* **PROBLEM DESCRIPTION**: Exact copy, no pictures: reproduce the lines from the one that holds "You are a computer-use agent. 388x336 pixels." through the end of the entries.

Pixel coordinate grounding data
▼

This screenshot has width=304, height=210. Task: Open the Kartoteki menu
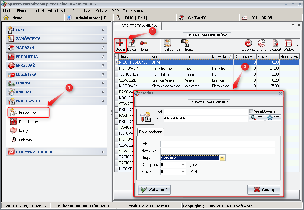tap(36, 11)

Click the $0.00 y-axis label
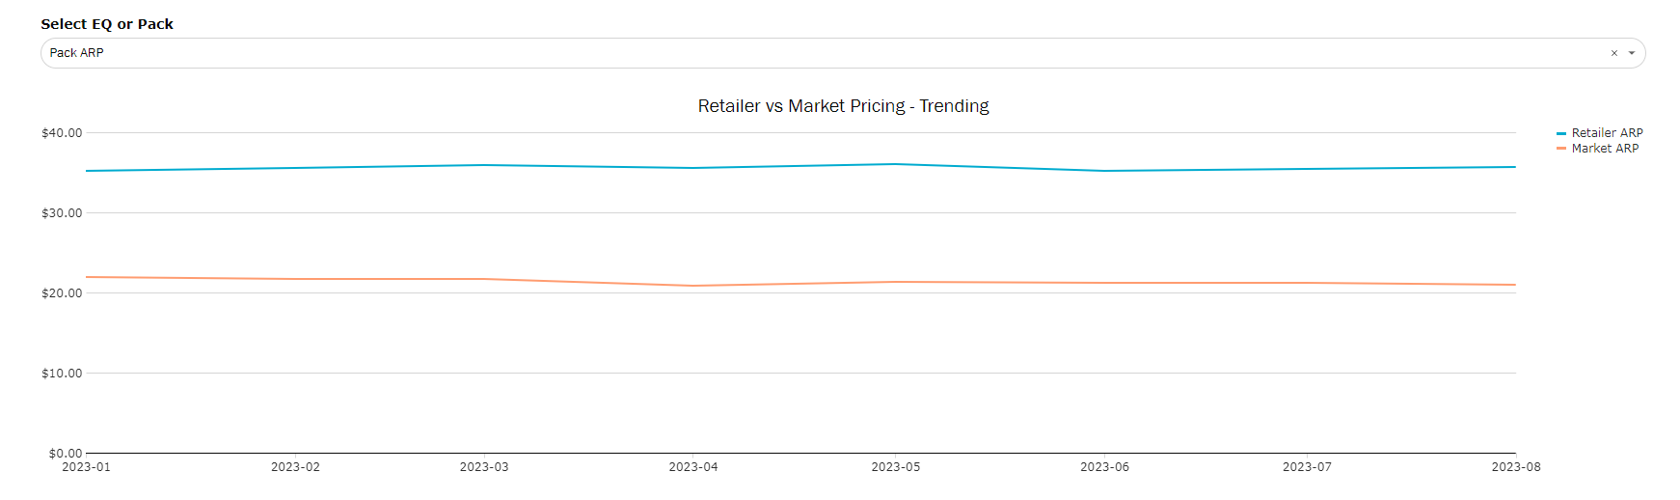coord(66,454)
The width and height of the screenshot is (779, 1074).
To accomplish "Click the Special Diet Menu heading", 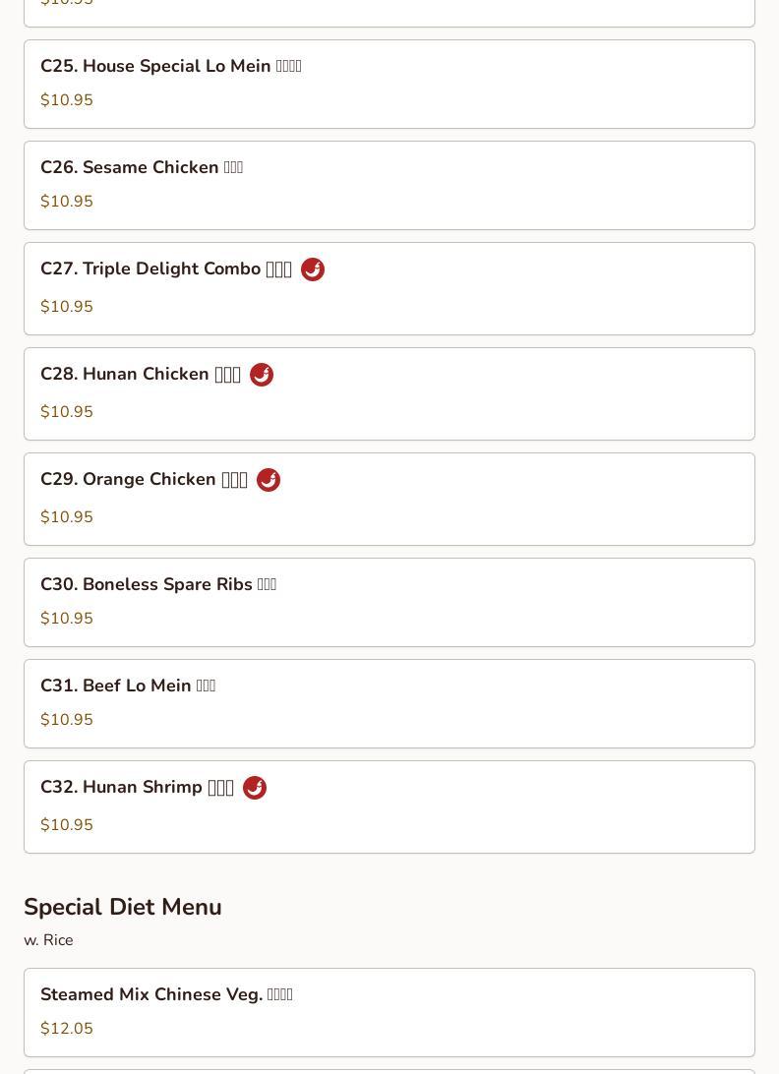I will pyautogui.click(x=123, y=907).
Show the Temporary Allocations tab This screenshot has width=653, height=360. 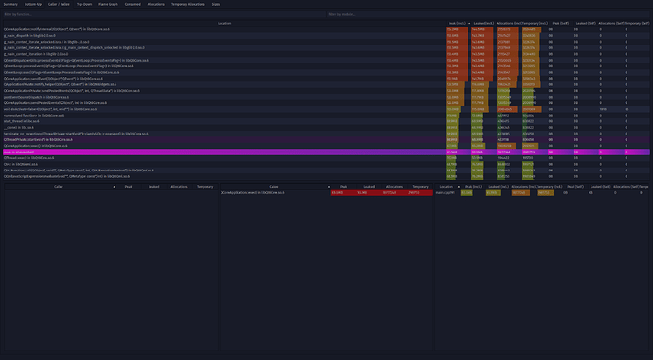[x=188, y=4]
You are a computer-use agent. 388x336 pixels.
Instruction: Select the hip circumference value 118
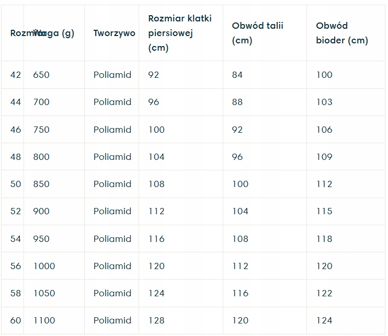[x=324, y=239]
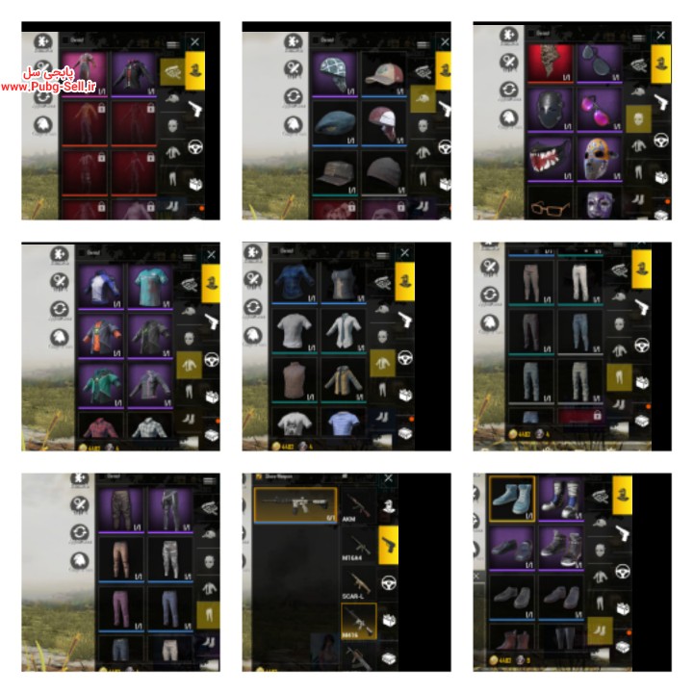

▲

* **REPLY TO THE TASK**:
You are a computer-use agent. 388x336 pixels.
Instruction: Select the hip circumference value 118
[x=324, y=239]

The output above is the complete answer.